__Task requirements__. Please copy the part of the data that opens with the line containing "This screenshot has" and runs through the end of the data, swapping "button" for "icon" and leaving everything else unchanged. Leave the pictures out of your answer.

__Extracted information__.
>> Begin

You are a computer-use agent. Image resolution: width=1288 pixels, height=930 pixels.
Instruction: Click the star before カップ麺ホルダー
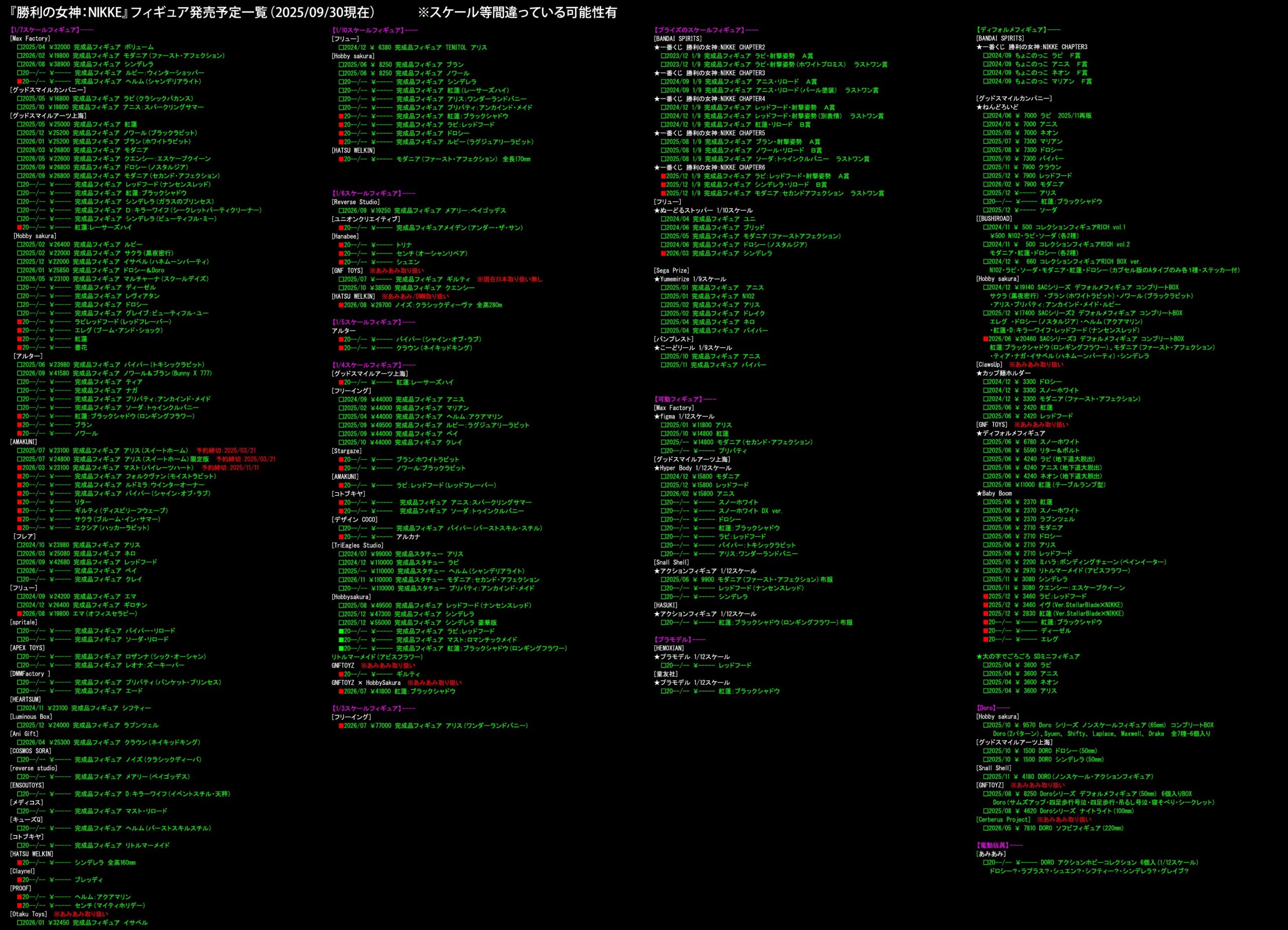(x=979, y=373)
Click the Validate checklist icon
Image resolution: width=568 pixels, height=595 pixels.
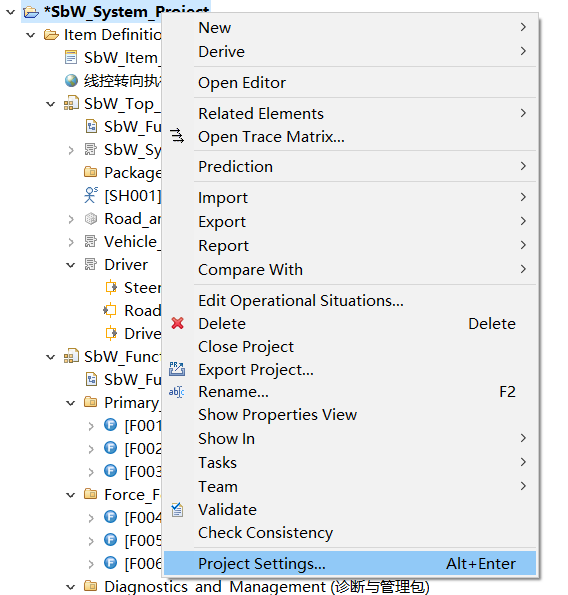(x=177, y=510)
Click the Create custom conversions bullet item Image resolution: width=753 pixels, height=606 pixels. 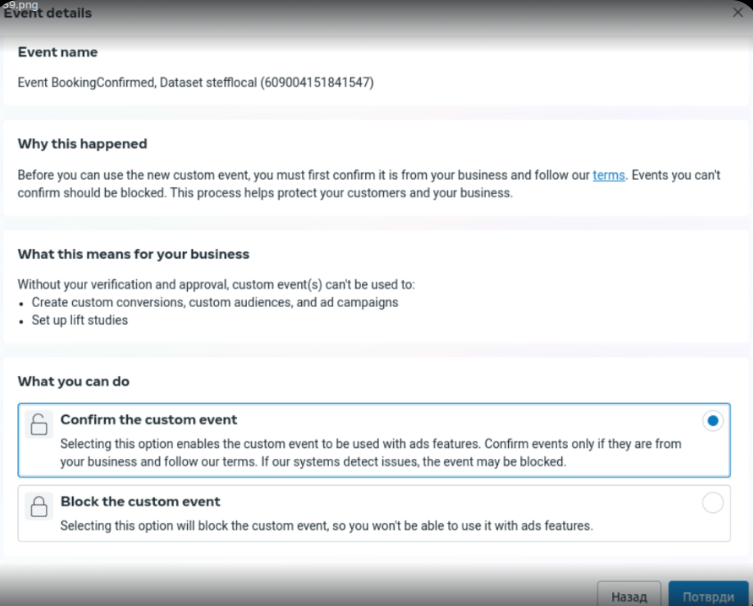214,302
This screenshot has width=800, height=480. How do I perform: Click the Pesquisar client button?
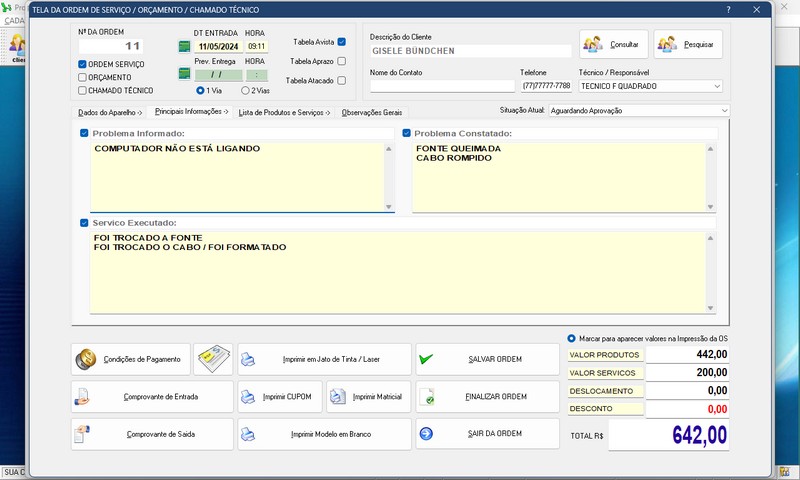688,45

>> End

__Output for this task__.
This screenshot has width=800, height=480. How do I perform: Click the Pesquisar client icon?
688,45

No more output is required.